What WireSketch models from DIN 18015
When you pick the DIN 18015 / VDE 0100 (Germany) region in WireSketch, the app applies:
- Vertical 15 cm + horizontal 30 cm installation zones as visual overlays on every wall
- Standard switch (110 cm) and socket (30 cm dry / 105 cm kitchen counter) snap heights
- IEC 60364 Zone 0/1/2 in bathroom wet-room mode — identical to VDE 0100-701 zones
- Kitchen rule — each kitchen appliance fixture gets a dedicated circuit when the panel is auto-filled
- NYM-J cable recommendations with appropriate cross-sections per circuit type
- Type A RCD as the default main protection in the panel template
WireSketch is a planning tool, not a stamped electrical design. A licensed electrician must verify and approve the layout before any installation work — that’s the law everywhere DIN 18015 applies. The app accelerates the conversation; it does not replace the design responsibility.
What WireSketch doesn’t model
Honesty matters: not everything in DIN 18015 / VDE 0100 is encoded in the app.
- Selectivity and main protection coordination — you can set breaker amperages, but WireSketch doesn’t simulate cascading trip behavior or grading.
- Loop impedance + earth fault loop calculations — required for compliance verification, not modelled.

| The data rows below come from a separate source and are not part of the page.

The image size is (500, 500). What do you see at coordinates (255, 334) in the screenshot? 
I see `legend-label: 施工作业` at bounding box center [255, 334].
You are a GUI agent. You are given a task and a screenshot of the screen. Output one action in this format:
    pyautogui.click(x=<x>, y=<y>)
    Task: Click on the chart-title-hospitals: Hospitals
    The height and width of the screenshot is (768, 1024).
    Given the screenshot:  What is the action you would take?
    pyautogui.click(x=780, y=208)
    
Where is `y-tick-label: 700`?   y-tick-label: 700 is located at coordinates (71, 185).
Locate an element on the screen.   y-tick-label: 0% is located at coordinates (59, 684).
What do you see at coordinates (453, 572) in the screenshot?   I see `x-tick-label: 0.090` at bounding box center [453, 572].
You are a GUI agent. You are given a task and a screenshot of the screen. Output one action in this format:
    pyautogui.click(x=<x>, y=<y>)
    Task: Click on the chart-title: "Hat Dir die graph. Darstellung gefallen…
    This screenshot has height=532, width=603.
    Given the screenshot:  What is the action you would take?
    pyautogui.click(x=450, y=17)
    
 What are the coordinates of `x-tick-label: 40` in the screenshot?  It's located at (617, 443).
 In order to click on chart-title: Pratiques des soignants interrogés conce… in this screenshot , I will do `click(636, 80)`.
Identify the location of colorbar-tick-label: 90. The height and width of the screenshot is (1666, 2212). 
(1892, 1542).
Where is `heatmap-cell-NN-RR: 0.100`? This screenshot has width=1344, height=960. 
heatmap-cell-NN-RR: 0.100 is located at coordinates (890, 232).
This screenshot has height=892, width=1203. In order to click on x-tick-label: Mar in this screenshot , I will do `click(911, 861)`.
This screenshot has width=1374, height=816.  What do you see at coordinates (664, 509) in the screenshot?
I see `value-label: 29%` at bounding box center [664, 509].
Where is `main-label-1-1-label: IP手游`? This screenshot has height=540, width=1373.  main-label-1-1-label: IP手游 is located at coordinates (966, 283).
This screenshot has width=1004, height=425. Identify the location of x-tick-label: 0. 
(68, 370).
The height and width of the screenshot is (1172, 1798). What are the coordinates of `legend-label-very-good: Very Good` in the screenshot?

- Conduit fill ratios — the app shows where conduits run, not whether you’ve overfilled them.
- Local water-utility equipotential bonding details — the app shows the bathroom is a wet room, not whether your specific metallic pipework needs additional bonding.
- DIN 18015-2 detailed execution specs — cable termination, junction-box wiring methods, sealing — all electrician’s scope.
- Austrian ÖVE/ÖNORM, Dutch NEN 1010, Swiss NIN deltas — DIN defaults are a starting point in those countries, not a substitute for the national code.
Practical tip
If you’re a German homeowner planning a remodel: use WireSketch to capture what you want, hand the Renovation Brief PDF to your Elektrofachkraft, and let them turn it into a compliant design. The brief is faster than a 30-minute walkthrough and far less ambiguous than a hand drawing on a kitchen napkin.
If you’re a contractor in Austria, German-speaking Switzerland, or the Netherlands: use WireSketch for layout and as a client-communication tool, but treat its outputs as DIN-flavored sketches that you adapt to your national code (ÖVE/NIN/NEN respectively) when producing the actual design package.